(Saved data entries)
• • • • •
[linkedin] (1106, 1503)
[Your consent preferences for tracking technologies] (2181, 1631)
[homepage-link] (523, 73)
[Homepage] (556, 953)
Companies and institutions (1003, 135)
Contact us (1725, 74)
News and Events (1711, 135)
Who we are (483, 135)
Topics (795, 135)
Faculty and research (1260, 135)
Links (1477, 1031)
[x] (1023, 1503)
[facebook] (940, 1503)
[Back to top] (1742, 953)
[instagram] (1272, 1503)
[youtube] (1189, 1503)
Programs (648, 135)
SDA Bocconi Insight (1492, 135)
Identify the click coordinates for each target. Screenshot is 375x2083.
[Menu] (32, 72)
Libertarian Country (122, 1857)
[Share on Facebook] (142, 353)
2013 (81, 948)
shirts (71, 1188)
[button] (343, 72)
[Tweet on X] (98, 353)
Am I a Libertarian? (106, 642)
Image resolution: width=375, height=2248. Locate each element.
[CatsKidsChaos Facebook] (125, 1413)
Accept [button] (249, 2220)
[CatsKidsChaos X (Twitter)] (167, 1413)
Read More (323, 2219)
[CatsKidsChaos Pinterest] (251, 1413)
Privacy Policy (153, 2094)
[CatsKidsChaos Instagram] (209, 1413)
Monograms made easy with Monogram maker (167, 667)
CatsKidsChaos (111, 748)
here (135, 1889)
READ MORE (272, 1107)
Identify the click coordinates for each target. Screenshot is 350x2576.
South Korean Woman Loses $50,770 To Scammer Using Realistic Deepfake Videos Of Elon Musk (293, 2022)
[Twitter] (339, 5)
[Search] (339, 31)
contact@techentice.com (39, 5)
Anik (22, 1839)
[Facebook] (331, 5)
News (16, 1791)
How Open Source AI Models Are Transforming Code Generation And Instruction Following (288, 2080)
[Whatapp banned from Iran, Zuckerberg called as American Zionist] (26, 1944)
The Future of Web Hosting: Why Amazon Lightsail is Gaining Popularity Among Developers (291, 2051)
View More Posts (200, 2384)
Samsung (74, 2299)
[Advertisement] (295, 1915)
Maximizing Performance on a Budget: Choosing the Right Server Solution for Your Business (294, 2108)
• • • • •
* _WHAT YOU ARE ASKED TO DO_
The string "each" appears on how many lines of the records? State the number alone.

* _SOLUTION FOR THIS TASK_
3